Maksadını böylece hülâsa eden Resûl-i Ekrem Efendimiz, sözlerine şöyle devam etti:

“Vallahi, siz uykuya daldığınız gibi öleceksiniz, uykudan uyandığınız gibi de diriltilecek ve bütün yaptıklarınızdan hesaba çekileceksiniz. İyiliklerinizin karşılığında iyilik, kötülüklerinizin karşılığında da ceza göreceksiniz.

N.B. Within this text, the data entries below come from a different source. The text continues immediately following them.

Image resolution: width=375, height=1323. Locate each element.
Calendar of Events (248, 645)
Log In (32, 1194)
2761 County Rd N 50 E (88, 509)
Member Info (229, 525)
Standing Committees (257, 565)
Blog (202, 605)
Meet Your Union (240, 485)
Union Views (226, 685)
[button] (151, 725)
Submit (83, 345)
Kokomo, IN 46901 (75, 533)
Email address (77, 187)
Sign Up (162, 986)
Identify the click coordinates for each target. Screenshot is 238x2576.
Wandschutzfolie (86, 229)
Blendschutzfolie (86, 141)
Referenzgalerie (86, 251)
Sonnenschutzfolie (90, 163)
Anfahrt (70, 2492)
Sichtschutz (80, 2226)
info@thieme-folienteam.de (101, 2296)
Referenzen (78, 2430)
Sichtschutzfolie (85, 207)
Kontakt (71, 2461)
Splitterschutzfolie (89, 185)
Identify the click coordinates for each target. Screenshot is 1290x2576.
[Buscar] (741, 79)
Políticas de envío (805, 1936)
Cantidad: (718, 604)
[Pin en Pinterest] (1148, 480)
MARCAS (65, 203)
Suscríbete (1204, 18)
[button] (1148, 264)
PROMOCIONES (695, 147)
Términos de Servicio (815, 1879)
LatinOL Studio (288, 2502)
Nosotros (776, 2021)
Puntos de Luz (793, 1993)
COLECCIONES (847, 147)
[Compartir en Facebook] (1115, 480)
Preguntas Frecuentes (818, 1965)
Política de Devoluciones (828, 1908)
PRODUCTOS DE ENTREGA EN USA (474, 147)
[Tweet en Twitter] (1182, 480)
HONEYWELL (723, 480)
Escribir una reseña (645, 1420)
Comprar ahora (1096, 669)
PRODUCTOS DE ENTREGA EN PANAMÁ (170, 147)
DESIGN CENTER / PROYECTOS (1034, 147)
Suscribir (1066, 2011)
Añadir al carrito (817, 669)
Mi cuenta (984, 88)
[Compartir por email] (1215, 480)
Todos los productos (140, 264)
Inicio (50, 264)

Bu da, ya devamlı cennette veya temelli cehennemde kalmaktır. İnsanlardan ahiret aza­bıyla korkuttuğum ilk kimseler sizlersiniz.”[2]

Peygamber Efendimiz konuşmasını bitirince Ebû Tâlib ayağa kalktı ve “Sa­na severek ve candan yardım edeceğiz! Öğütlerini benimsedik ve kabul­lendik; sözlerini de tasdik ettik. Bu toplananlar, senin atanın oğullarıdır. Ben de haliyle onlardan biriyim. Senin istediğin şeye, onlardan koşacak olanların —andolsun ki— en çabuğu da benden başkası değildir. Sen, emrolunduğun şeye devam et. Vallahi, etrafını kuşatıp seni ko­rumaktan bir an dahi geri dur­mayacağım! Nef­simi, Ab­dül­mut­ta­lib’in dinini bırakmak hususunda bana itaat eder bulmadım. Ar­tık ben, onun öldüğü dinde öleceğim” dedi.

Diğer amcaları da bu sözleri tasdik ettiler ve Efendimizin hoşlanmayacağı hiçbir şey söylemediler. Sadece biri müstesna: İslam davasının başından beri muhalifi bulunan Ebû Leheb, ortaya atıldı ve “Ey Ab­dül­mut­ta­liboğulları!” de­di. “Bu, val­lahi bir kötülüktür! Başkaları onun elini tutup bundan alıkoyma­dan önce, siz onun ellerini tutup bundan vazgeçirin! Eğer, siz bugün ona itaat ede­cek olursanız, zillet ve hakarete uğrarsınız ve onu muhafaza etmeye kalkı­şırsanız, öldürülürsünüz!”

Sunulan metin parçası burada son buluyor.